* BEGIN Data provided *

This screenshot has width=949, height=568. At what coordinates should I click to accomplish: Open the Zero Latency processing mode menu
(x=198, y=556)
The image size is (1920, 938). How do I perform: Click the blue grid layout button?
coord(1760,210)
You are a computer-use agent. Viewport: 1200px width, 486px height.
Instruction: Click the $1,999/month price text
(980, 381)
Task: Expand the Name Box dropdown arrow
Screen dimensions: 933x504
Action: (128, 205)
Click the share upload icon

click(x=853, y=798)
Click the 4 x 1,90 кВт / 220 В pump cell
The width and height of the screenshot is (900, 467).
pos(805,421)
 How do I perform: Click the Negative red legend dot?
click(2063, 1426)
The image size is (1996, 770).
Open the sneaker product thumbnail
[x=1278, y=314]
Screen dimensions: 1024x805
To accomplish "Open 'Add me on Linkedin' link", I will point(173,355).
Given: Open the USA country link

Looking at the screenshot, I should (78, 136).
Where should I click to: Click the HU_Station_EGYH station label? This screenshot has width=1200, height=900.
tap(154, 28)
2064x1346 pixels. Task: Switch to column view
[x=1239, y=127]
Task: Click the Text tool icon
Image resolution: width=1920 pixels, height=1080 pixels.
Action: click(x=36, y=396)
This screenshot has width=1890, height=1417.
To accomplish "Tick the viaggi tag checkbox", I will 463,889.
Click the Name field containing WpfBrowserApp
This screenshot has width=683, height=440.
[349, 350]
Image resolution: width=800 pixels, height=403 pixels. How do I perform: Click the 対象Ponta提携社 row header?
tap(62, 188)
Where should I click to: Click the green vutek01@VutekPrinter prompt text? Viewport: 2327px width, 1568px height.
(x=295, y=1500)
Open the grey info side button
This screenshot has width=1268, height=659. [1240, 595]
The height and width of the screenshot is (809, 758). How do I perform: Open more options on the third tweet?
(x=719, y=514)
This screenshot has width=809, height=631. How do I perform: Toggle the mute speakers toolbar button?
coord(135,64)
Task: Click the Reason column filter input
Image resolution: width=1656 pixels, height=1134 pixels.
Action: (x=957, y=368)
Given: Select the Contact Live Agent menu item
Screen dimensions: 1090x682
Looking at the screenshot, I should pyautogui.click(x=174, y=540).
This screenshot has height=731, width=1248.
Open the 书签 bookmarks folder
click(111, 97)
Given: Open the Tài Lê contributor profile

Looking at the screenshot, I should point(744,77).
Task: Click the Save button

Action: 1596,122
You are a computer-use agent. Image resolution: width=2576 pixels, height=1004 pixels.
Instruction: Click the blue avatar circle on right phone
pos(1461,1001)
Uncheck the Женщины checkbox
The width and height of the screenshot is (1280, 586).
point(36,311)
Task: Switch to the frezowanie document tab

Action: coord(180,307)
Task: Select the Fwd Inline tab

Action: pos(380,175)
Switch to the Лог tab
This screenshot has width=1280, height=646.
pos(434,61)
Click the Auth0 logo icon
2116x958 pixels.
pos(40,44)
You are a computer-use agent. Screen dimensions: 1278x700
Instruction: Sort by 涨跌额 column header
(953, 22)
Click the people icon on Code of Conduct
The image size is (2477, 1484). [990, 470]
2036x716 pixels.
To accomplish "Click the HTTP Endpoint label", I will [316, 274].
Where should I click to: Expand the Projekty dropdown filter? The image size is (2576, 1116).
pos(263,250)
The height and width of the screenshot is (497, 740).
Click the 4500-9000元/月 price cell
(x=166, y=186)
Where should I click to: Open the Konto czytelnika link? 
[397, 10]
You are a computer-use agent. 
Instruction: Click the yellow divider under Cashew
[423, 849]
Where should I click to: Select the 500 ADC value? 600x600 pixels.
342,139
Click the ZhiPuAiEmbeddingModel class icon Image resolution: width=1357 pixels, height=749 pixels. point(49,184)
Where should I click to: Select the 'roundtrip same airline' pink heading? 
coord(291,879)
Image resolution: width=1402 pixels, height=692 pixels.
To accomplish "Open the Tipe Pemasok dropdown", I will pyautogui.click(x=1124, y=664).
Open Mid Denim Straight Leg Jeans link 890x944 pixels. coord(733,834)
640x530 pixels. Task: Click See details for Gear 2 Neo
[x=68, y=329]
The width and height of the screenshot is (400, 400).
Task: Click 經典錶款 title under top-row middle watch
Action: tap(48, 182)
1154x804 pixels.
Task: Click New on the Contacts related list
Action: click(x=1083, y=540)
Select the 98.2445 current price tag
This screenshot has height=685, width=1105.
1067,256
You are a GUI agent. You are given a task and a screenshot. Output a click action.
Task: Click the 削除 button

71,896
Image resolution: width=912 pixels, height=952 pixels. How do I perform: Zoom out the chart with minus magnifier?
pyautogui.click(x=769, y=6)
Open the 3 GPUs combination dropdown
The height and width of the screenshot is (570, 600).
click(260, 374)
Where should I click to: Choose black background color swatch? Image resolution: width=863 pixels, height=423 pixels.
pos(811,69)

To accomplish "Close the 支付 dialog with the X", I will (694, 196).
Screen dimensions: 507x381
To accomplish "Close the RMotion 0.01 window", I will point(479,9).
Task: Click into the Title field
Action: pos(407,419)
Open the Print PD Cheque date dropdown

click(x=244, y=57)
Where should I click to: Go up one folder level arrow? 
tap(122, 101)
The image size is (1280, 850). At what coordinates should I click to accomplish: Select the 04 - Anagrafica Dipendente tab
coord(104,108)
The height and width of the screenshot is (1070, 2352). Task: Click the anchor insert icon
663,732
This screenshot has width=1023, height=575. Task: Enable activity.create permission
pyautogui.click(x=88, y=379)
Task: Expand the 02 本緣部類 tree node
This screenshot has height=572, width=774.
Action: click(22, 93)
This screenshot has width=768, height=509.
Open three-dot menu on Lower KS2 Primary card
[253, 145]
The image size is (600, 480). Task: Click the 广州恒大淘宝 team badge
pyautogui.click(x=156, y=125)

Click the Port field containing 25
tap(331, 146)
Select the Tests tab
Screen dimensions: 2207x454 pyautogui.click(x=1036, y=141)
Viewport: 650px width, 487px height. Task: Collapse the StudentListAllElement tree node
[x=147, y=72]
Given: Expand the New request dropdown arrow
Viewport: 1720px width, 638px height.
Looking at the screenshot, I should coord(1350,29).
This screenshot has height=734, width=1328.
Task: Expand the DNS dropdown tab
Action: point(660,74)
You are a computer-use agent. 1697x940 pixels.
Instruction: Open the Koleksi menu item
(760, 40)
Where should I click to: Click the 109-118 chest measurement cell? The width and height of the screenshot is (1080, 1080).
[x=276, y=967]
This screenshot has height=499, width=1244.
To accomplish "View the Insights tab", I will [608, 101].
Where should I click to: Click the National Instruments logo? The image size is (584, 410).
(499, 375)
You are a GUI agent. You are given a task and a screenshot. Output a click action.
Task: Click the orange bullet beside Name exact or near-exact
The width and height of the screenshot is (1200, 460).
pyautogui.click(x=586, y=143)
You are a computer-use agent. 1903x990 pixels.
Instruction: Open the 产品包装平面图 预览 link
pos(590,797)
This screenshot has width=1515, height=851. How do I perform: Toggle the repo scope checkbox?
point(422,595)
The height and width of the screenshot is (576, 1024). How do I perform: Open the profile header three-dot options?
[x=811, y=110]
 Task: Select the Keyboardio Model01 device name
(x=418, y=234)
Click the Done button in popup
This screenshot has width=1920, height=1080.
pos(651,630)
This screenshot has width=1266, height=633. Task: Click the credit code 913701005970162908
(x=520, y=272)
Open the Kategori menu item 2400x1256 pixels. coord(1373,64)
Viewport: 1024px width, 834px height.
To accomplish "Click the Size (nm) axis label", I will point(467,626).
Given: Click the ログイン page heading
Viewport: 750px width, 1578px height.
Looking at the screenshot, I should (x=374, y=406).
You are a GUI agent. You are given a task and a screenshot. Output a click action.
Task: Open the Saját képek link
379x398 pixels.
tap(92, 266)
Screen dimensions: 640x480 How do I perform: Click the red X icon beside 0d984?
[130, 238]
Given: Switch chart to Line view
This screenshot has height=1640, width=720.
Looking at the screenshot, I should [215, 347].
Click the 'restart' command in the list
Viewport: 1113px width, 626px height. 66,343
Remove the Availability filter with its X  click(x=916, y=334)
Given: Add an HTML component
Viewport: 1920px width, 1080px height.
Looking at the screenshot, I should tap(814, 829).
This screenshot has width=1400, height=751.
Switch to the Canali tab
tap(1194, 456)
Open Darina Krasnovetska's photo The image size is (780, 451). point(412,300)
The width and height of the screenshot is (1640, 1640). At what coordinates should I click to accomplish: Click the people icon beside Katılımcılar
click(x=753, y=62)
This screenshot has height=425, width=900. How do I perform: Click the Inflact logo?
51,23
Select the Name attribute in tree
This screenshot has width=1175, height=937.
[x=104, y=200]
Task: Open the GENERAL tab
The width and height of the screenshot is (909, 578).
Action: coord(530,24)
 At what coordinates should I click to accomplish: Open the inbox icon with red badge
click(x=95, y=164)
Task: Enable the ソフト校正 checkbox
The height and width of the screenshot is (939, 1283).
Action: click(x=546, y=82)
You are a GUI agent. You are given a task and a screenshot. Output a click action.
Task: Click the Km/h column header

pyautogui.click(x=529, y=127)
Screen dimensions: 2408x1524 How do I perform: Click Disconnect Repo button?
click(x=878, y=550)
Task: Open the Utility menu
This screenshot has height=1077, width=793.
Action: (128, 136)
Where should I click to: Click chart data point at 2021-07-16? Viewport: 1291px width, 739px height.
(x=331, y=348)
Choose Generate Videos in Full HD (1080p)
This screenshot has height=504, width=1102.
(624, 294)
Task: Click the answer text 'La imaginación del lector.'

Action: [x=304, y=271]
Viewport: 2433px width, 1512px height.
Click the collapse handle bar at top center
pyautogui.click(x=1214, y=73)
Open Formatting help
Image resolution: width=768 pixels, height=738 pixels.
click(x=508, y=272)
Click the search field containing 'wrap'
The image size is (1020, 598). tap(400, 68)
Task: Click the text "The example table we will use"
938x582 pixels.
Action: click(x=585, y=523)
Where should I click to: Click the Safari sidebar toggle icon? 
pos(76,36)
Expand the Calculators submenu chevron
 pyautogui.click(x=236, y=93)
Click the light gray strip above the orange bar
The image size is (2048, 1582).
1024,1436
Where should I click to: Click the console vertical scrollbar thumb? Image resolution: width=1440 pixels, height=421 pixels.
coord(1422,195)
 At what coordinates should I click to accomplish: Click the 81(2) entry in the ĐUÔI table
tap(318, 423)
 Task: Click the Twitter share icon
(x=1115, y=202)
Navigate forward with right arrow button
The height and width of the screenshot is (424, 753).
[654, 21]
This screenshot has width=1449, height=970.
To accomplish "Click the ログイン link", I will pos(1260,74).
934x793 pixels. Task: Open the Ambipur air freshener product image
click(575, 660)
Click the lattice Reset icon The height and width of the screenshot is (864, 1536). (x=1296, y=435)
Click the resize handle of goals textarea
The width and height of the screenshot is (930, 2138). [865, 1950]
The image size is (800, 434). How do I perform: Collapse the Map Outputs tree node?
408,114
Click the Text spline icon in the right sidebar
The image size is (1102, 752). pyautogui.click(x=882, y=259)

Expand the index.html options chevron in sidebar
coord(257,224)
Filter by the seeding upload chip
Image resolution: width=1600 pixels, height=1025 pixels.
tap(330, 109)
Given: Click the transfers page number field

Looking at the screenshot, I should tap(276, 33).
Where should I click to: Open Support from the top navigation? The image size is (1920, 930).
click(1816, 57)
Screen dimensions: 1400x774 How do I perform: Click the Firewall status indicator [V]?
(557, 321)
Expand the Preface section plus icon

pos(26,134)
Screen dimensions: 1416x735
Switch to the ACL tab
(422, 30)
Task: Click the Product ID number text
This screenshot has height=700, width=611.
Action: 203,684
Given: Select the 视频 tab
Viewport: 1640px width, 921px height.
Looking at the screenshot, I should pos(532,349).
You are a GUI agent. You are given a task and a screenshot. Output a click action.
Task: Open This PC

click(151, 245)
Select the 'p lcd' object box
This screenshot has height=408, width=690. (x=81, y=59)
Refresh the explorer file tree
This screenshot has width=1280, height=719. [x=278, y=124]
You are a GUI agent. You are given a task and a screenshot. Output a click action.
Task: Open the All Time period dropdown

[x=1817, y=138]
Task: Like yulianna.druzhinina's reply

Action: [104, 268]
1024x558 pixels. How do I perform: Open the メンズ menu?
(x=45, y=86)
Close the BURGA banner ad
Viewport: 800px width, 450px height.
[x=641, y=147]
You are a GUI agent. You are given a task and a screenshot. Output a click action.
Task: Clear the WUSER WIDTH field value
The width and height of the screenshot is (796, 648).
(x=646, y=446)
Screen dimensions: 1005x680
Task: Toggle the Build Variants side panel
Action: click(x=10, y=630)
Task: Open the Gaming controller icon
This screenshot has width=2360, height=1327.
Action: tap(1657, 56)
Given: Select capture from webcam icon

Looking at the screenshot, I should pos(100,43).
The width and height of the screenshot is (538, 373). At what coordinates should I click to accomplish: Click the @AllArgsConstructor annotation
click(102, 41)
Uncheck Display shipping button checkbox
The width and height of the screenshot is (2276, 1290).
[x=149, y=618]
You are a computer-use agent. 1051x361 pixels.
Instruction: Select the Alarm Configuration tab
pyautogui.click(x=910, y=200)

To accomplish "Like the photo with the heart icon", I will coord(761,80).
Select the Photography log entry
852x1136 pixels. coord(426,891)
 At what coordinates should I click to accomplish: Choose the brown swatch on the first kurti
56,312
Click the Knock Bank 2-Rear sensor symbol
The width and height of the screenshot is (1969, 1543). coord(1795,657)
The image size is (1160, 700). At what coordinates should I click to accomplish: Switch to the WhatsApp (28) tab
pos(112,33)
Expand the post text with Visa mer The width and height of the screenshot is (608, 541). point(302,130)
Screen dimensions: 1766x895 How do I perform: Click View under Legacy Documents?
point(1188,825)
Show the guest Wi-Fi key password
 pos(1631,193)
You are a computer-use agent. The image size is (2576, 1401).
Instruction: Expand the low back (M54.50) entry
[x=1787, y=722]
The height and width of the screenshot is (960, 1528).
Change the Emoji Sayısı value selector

* END Data provided *

» **Exercise aim**: Reproduce, character for character, the stretch of the listing from the line containing "This screenshot has height=425, width=900." through the line containing "click(x=95, y=164)", both lines included.

» **The output**:
This screenshot has height=425, width=900. How do I perform: Click the Inflact logo?
51,23
Select the Name attribute in tree
This screenshot has width=1175, height=937.
[x=104, y=200]
Task: Open the GENERAL tab
The width and height of the screenshot is (909, 578).
Action: coord(530,24)
 At what coordinates should I click to accomplish: Open the inbox icon with red badge
click(x=95, y=164)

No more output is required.